Do I Measure Up?

How can I measure how far I’ve come in this grief journey?

Distance traveled or hours endured?

Do I set my heart next to that of another grieving mother and see which of us has managed to piece together more or less of what was left after losing our child?

I want to be able to give myself a grade-to place my experience on a ladder of “success” and determine just where I rank.

That sounds ridiculous, and really, it IS.

Yet I am constantly bombarded with cues that declare: “You need to be making progress;” “You need to get ‘better’;” “You need to ‘get over’ Dominic’s death;” “You need to ‘move on'”.

As a stay at home mom, I’ve lived most of my life in the shadows of behind-the-scenes support to my husband and children.  My hours were spent doing necessary tasks rarely considered “amazing” or “noteworthy”.

So I had to learn not to measure my worth based on what others thought I should be doing but instead on whether or not I was living in obedience to what God had called me to do.

My list of accomplishments is short, but my living legacy is large.  My children are my curriculum vitae:

You are our letter, every word burned onto our[a] hearts to be read by everyone. You are the living letter of the Anointed One, the Liberating King, nurtured by us and inscribed, not with ink, but with the Spirit of the living God—a letter too passionate to be chiseled onto stone tablets, but emblazoned upon the human heart.

2 Corinthians 3:2-3 VOICE

As a bereaved mom, I’m now living in longer shadows.  Shadows I never imagined. Shadows I would never have chosen.  I can’t see the end, I can’t mend my heart or undo the sorrow and pain.

I often feel like a failure because I can’t point to the “good” from this terrible tragedy.  I often feel like I don’t measure up to the standard of a victorious Christian life.

We love a good “beauty from ashes” story.  We send videos viral when they illustrate that the human spirit can conquer any challenge when someone is committed to success and refuses to give up.

The underlying assumption is that we are always in a position to declare victory or understand endurance or measure strength.

But  we aren’t.

Some victories are invisible. Some strength unknowable.  And some endurance won’t be revealed until our last breath.

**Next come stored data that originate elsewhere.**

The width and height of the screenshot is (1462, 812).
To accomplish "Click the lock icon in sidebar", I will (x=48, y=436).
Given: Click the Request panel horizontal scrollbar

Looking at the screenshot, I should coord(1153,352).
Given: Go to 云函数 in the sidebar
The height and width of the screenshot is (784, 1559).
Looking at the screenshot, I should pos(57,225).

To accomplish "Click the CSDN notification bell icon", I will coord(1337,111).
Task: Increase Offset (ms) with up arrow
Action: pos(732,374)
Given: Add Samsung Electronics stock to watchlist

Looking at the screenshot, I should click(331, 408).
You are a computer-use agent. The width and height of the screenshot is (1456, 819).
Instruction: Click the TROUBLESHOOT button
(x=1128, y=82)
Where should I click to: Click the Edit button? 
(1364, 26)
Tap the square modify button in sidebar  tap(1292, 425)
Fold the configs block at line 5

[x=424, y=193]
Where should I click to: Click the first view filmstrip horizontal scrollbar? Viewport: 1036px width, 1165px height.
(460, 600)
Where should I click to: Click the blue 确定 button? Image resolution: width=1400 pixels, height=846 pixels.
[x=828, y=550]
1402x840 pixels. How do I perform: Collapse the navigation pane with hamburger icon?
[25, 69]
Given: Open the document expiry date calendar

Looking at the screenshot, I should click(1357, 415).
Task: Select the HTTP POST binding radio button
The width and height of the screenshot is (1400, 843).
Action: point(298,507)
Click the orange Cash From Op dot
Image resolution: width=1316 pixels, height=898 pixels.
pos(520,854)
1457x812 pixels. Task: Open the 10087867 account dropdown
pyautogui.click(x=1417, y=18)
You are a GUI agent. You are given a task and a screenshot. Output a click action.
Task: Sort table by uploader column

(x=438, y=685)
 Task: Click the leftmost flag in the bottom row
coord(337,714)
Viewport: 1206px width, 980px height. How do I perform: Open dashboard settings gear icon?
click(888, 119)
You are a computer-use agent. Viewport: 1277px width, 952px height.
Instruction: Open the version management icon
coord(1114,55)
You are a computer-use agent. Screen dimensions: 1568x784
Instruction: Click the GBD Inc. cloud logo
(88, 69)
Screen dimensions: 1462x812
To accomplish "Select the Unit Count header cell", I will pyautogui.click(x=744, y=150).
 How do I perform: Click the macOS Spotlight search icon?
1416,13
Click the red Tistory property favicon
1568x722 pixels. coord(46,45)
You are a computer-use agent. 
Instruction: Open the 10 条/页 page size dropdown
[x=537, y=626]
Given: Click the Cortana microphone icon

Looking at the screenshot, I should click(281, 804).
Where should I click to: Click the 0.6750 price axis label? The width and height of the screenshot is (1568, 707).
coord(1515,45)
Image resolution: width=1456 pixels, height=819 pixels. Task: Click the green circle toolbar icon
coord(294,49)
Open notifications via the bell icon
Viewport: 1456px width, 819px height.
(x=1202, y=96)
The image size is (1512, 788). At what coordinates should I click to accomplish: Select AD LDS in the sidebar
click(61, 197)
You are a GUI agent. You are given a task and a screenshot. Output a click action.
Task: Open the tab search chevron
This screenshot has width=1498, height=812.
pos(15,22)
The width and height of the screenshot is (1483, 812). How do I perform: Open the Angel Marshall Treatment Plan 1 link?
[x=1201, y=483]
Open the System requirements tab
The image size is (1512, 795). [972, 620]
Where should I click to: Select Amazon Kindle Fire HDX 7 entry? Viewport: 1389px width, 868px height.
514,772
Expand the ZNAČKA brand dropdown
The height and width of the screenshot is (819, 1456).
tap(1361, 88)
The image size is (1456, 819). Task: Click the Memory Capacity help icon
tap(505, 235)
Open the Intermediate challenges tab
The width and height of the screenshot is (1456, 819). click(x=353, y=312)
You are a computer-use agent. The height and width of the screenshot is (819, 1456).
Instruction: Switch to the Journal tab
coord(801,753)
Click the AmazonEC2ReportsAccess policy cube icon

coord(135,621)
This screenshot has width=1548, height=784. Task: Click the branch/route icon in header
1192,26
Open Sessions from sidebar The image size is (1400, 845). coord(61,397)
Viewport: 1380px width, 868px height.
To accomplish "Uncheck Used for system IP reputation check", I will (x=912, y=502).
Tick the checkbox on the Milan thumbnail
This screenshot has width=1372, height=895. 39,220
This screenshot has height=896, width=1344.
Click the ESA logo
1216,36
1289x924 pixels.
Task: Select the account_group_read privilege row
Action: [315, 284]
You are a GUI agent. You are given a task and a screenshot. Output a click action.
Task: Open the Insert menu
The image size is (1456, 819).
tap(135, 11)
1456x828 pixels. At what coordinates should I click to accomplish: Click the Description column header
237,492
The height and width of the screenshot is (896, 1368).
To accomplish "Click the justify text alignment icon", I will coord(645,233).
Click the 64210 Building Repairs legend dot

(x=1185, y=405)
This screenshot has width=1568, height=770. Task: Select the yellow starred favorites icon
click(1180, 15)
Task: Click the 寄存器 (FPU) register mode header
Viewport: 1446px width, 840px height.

So I am learning again not to measure my worth or my progress by what others think I should be doing or feeling but instead on whether or not I am living in obedience to what God has called me to do.

I don’t have to be an “overcomer”  to be worthy of God’s love and care.

I don’t have to declare “victory” to enjoy His grace and mercy.

All I have to do is rest in His perfect, faithful love-leading and guiding-guaranteeing that I will not fail, because my “success” doesn’t depend on ME, it depends on HIM.

coming home to the truth

 

 

 

Author: Melanie

I am a shepherd, wife and mother of four amazing children, three that walk the earth with me and one who lives with Jesus. This is a record of my grief journey and a look into the life I didn't choose. If you are interested in joining a community of bereaved parents leaning on the promises of God in Christ, please like the public Facebook page, "Heartache and Hope: Life After Losing a Child" and join the conversation.

4 thoughts on “Do I Measure Up?”

  1. Even without it be a conscious thought, we tend to compare ourselves to others. Weight, status, car, earning power, successes, failures, kids, etc. On and on it goes. Unfortunately, it also happens in the world of grief, not only by us comparing our journey or progress to others, but others comparing our journey and progress to someone else, to some story they’ve heard or book they’ve read, or to some standard they simply apply to us as “where we should be” or “how soon we should have moved on.”

    I remember the first time I went to a Compassionate Friends meeting just a couple of weeks after Jason died. The leader asked me to share my story. After I did, one gal commented to me, “Oh, you’re just a baby [in the grief process]” and the conversation turned to other things. It was really odd. I had come to the meeting for help in understanding what I was going through, but even those who had walked a similar path before me seemed to have an opinion of my journey and where I was in it. I felt judged and put in my place when I really needed kindness and understanding. We need to be kind to each other, tender-hearted, non-judgmental. Most of all, we just need to be kind and non-judgmental to ourselves and allow ourselves all the time we need without comparison to anyone else.

    Hugs to you.

    Liked by 2 people

  2. Always on point just when I need to hear from you! You have NO idea how you have helped me through the last year plus a few months. When I am at my lowest, its as though you see it and post something. You have no idea how much finding and reading your posts have helped me in my lowest of times.

    Liked by 1 person

    1. Thank you for sharing this. It does my heart good to know that the blog is helpful to even one person. That makes the commitment to keep showing up worth it. I pray that you receive the strength you need for each new day and that you feel the Father’s Presence close to you.